▶ TO BE DONE
Rewrite the records below as a numbered list, one line per item, and omit the blank lines.

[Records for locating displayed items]
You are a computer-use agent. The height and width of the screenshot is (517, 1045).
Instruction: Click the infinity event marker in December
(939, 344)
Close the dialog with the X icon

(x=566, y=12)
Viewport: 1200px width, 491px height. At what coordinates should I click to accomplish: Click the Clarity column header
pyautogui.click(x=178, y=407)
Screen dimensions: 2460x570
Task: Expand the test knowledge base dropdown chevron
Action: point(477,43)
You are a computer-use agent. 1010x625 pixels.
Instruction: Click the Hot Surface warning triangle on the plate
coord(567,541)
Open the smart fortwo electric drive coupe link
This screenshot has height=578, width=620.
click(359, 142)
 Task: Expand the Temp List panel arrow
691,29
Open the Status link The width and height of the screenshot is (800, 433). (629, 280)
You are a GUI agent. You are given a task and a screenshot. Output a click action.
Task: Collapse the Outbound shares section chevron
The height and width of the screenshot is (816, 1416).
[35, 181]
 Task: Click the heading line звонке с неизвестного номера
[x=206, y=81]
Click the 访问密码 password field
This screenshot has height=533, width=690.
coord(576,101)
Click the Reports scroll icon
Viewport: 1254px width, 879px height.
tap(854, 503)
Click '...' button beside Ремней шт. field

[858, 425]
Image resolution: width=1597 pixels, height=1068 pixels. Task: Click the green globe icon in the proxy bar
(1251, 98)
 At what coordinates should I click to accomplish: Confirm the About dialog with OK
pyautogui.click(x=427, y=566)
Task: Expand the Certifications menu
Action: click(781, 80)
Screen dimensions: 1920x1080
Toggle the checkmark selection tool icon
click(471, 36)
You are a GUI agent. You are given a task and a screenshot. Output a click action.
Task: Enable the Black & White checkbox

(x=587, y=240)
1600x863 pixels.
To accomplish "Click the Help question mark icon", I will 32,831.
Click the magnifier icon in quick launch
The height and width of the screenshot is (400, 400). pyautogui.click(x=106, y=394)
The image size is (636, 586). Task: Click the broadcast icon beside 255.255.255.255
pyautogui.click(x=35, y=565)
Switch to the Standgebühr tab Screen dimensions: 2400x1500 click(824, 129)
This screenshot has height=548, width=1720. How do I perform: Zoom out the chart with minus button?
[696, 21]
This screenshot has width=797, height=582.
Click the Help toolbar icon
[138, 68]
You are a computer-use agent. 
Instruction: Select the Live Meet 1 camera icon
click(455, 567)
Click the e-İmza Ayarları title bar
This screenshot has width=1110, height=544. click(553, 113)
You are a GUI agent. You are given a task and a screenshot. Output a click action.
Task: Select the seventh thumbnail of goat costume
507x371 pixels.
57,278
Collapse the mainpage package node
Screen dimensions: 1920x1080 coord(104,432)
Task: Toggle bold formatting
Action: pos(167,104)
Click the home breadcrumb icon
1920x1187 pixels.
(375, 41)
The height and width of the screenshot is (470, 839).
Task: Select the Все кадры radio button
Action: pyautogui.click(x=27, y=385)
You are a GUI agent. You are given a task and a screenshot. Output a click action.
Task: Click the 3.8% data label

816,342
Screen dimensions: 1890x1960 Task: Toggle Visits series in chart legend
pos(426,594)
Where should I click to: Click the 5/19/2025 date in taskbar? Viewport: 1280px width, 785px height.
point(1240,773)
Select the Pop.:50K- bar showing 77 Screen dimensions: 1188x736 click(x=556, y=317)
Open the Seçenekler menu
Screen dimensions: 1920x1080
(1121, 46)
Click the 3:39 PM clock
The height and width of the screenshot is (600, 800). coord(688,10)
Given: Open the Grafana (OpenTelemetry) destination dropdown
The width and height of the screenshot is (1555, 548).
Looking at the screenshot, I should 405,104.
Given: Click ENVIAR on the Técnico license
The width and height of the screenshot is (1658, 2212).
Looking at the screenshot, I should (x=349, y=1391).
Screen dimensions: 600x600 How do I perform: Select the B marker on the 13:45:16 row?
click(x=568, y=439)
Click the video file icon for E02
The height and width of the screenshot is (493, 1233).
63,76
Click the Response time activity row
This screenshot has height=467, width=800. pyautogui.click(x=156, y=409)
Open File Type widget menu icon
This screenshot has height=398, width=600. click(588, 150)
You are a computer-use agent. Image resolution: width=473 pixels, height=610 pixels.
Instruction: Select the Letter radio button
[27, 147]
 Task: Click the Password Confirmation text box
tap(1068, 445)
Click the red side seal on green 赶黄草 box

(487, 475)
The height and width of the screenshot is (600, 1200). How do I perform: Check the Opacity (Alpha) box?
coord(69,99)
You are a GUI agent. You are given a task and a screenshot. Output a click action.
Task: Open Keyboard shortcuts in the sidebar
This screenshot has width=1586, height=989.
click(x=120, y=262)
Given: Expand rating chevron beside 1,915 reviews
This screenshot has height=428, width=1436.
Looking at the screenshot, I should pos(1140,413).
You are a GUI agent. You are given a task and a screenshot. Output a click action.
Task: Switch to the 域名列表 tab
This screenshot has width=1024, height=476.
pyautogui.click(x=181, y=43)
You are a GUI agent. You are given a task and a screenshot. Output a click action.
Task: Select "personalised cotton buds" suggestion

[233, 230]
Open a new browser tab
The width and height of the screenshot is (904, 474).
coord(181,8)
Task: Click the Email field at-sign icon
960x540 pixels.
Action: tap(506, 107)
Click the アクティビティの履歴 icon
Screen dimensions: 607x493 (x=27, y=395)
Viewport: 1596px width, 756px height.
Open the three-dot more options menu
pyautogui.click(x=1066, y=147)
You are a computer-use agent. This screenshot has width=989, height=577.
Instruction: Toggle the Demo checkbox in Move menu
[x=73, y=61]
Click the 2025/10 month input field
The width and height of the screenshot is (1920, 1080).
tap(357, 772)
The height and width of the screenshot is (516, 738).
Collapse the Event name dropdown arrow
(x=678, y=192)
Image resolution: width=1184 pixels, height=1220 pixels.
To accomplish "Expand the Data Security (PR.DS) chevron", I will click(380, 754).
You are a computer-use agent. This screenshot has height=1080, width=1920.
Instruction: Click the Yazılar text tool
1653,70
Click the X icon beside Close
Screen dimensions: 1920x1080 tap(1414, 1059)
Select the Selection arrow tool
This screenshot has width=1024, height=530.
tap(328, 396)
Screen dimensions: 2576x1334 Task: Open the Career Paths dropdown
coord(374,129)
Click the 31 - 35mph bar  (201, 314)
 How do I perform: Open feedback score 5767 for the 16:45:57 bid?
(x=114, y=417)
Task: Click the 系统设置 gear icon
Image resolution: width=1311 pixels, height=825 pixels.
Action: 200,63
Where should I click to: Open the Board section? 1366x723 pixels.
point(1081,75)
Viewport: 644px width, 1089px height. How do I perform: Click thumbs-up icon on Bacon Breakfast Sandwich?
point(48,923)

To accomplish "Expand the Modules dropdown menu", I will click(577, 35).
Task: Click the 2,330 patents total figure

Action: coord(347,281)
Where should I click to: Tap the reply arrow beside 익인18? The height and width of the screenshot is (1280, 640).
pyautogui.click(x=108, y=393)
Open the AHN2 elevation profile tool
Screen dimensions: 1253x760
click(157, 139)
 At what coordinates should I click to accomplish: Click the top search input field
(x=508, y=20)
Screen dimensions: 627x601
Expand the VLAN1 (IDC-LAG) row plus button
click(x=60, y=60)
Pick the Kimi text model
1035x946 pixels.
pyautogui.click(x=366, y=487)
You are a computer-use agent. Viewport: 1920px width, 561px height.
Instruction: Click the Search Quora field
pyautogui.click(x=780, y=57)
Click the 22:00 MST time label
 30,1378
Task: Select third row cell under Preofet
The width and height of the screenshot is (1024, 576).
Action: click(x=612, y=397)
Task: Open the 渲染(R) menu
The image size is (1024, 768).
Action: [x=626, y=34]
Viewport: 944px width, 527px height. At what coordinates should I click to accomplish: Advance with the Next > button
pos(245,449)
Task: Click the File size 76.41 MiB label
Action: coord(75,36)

▶ SOLUTION
1. You are a computer-use agent. The height and width of the screenshot is (517, 1045).
2. Instruction: Click the infinity event marker in December
3. (939, 344)
4. Close the dialog with the X icon
5. (x=566, y=12)
6. Viewport: 1200px width, 491px height. At what coordinates should I click to accomplish: Click the Clarity column header
7. pyautogui.click(x=178, y=407)
8. Screen dimensions: 2460x570
9. Task: Expand the test knowledge base dropdown chevron
10. Action: point(477,43)
11. You are a computer-use agent. 1010x625 pixels.
12. Instruction: Click the Hot Surface warning triangle on the plate
13. coord(567,541)
14. Open the smart fortwo electric drive coupe link
15. This screenshot has height=578, width=620.
16. click(359, 142)
17.  Task: Expand the Temp List panel arrow
18. 691,29
19. Open the Status link The width and height of the screenshot is (800, 433). (629, 280)
20. You are a GUI agent. You are given a task and a screenshot. Output a click action.
21. Task: Collapse the Outbound shares section chevron
22. The height and width of the screenshot is (816, 1416).
23. [35, 181]
24.  Task: Click the heading line звонке с неизвестного номера
25. [x=206, y=81]
26. Click the 访问密码 password field
27. This screenshot has height=533, width=690.
28. coord(576,101)
29. Click the Reports scroll icon
30. Viewport: 1254px width, 879px height.
31. tap(854, 503)
32. Click '...' button beside Ремней шт. field
33. [858, 425]
34. Image resolution: width=1597 pixels, height=1068 pixels. Task: Click the green globe icon in the proxy bar
35. (1251, 98)
36.  At what coordinates should I click to accomplish: Confirm the About dialog with OK
37. pyautogui.click(x=427, y=566)
38. Task: Expand the Certifications menu
39. Action: click(781, 80)
40. Screen dimensions: 1920x1080
41. Toggle the checkmark selection tool icon
42. click(471, 36)
43. You are a GUI agent. You are given a task and a screenshot. Output a click action.
44. Task: Enable the Black & White checkbox
45. (x=587, y=240)
46. 1600x863 pixels.
47. To accomplish "Click the Help question mark icon", I will 32,831.
48. Click the magnifier icon in quick launch
49. The height and width of the screenshot is (400, 400). pyautogui.click(x=106, y=394)
50. The image size is (636, 586). Task: Click the broadcast icon beside 255.255.255.255
51. pyautogui.click(x=35, y=565)
52. Switch to the Standgebühr tab Screen dimensions: 2400x1500 click(824, 129)
53. This screenshot has height=548, width=1720. How do I perform: Zoom out the chart with minus button?
54. [696, 21]
55. This screenshot has width=797, height=582.
56. Click the Help toolbar icon
57. [138, 68]
58. You are a computer-use agent. 
59. Instruction: Select the Live Meet 1 camera icon
60. click(455, 567)
61. Click the e-İmza Ayarları title bar
62. This screenshot has width=1110, height=544. click(553, 113)
63. You are a GUI agent. You are given a task and a screenshot. Output a click action.
64. Task: Select the seventh thumbnail of goat costume
65. 507x371 pixels.
66. 57,278
67. Collapse the mainpage package node
68. Screen dimensions: 1920x1080 coord(104,432)
69. Task: Toggle bold formatting
70. Action: pos(167,104)
71. Click the home breadcrumb icon
72. 1920x1187 pixels.
73. (375, 41)
74. The height and width of the screenshot is (470, 839).
75. Task: Select the Все кадры radio button
76. Action: pyautogui.click(x=27, y=385)
77. You are a GUI agent. You are given a task and a screenshot. Output a click action.
78. Task: Click the 3.8% data label
79. 816,342
80. Screen dimensions: 1890x1960 Task: Toggle Visits series in chart legend
81. pos(426,594)
82. Where should I click to: Click the 5/19/2025 date in taskbar? Viewport: 1280px width, 785px height.
83. point(1240,773)
84. Select the Pop.:50K- bar showing 77 Screen dimensions: 1188x736 click(x=556, y=317)
85. Open the Seçenekler menu
86. Screen dimensions: 1920x1080
87. (1121, 46)
88. Click the 3:39 PM clock
89. The height and width of the screenshot is (600, 800). coord(688,10)
90. Given: Open the Grafana (OpenTelemetry) destination dropdown
91. The width and height of the screenshot is (1555, 548).
92. Looking at the screenshot, I should 405,104.
93. Given: Click ENVIAR on the Técnico license
94. The width and height of the screenshot is (1658, 2212).
95. Looking at the screenshot, I should (x=349, y=1391).
96. Screen dimensions: 600x600 How do I perform: Select the B marker on the 13:45:16 row?
97. click(x=568, y=439)
98. Click the video file icon for E02
99. The height and width of the screenshot is (493, 1233).
100. 63,76
101. Click the Response time activity row
102. This screenshot has height=467, width=800. pyautogui.click(x=156, y=409)
103. Open File Type widget menu icon
104. This screenshot has height=398, width=600. click(588, 150)
105. You are a computer-use agent. Image resolution: width=473 pixels, height=610 pixels.
106. Instruction: Select the Letter radio button
107. [27, 147]
108.  Task: Click the Password Confirmation text box
109. tap(1068, 445)
110. Click the red side seal on green 赶黄草 box
111. (487, 475)
112. The height and width of the screenshot is (600, 1200). How do I perform: Check the Opacity (Alpha) box?
113. coord(69,99)
114. You are a GUI agent. You are given a task and a screenshot. Output a click action.
115. Task: Open Keyboard shortcuts in the sidebar
116. This screenshot has width=1586, height=989.
117. click(x=120, y=262)
118. Given: Expand rating chevron beside 1,915 reviews
119. This screenshot has height=428, width=1436.
120. Looking at the screenshot, I should pos(1140,413).
121. You are a GUI agent. You are given a task and a screenshot. Output a click action.
122. Task: Switch to the 域名列表 tab
123. This screenshot has width=1024, height=476.
124. pyautogui.click(x=181, y=43)
125. You are a GUI agent. You are given a task and a screenshot. Output a click action.
126. Task: Select "personalised cotton buds" suggestion
127. [233, 230]
128. Open a new browser tab
129. The width and height of the screenshot is (904, 474).
130. coord(181,8)
131. Task: Click the Email field at-sign icon
132. 960x540 pixels.
133. Action: tap(506, 107)
134. Click the アクティビティの履歴 icon
135. Screen dimensions: 607x493 (x=27, y=395)
136. Viewport: 1596px width, 756px height.
137. Open the three-dot more options menu
138. pyautogui.click(x=1066, y=147)
139. You are a computer-use agent. This screenshot has width=989, height=577.
140. Instruction: Toggle the Demo checkbox in Move menu
141. [x=73, y=61]
142. Click the 2025/10 month input field
143. The width and height of the screenshot is (1920, 1080).
144. tap(357, 772)
145. The height and width of the screenshot is (516, 738).
146. Collapse the Event name dropdown arrow
147. (x=678, y=192)
148. Image resolution: width=1184 pixels, height=1220 pixels.
149. To accomplish "Expand the Data Security (PR.DS) chevron", I will click(380, 754).
150. You are a computer-use agent. This screenshot has height=1080, width=1920.
151. Instruction: Click the Yazılar text tool
152. 1653,70
153. Click the X icon beside Close
154. Screen dimensions: 1920x1080 tap(1414, 1059)
155. Select the Selection arrow tool
156. This screenshot has width=1024, height=530.
157. tap(328, 396)
158. Screen dimensions: 2576x1334 Task: Open the Career Paths dropdown
159. coord(374,129)
160. Click the 31 - 35mph bar  (201, 314)
161.  How do I perform: Open feedback score 5767 for the 16:45:57 bid?
162. (x=114, y=417)
163. Task: Click the 系统设置 gear icon
164. Image resolution: width=1311 pixels, height=825 pixels.
165. Action: 200,63
166. Where should I click to: Open the Board section? 1366x723 pixels.
167. point(1081,75)
168. Viewport: 644px width, 1089px height. How do I perform: Click thumbs-up icon on Bacon Breakfast Sandwich?
169. point(48,923)
170. To accomplish "Expand the Modules dropdown menu", I will click(577, 35).
171. Task: Click the 2,330 patents total figure
172. Action: coord(347,281)
173. Where should I click to: Tap the reply arrow beside 익인18? The height and width of the screenshot is (1280, 640).
174. pyautogui.click(x=108, y=393)
175. Open the AHN2 elevation profile tool
176. Screen dimensions: 1253x760
177. click(157, 139)
178.  At what coordinates should I click to accomplish: Click the top search input field
179. (x=508, y=20)
180. Screen dimensions: 627x601
181. Expand the VLAN1 (IDC-LAG) row plus button
182. click(x=60, y=60)
183. Pick the Kimi text model
184. 1035x946 pixels.
185. pyautogui.click(x=366, y=487)
186. You are a computer-use agent. Viewport: 1920px width, 561px height.
187. Instruction: Click the Search Quora field
188. pyautogui.click(x=780, y=57)
189. Click the 22:00 MST time label
190.  30,1378
191. Task: Select third row cell under Preofet
192. The width and height of the screenshot is (1024, 576).
193. Action: click(x=612, y=397)
194. Task: Open the 渲染(R) menu
195. The image size is (1024, 768).
196. Action: [x=626, y=34]
197. Viewport: 944px width, 527px height. At what coordinates should I click to accomplish: Advance with the Next > button
198. pos(245,449)
199. Task: Click the File size 76.41 MiB label
200. Action: coord(75,36)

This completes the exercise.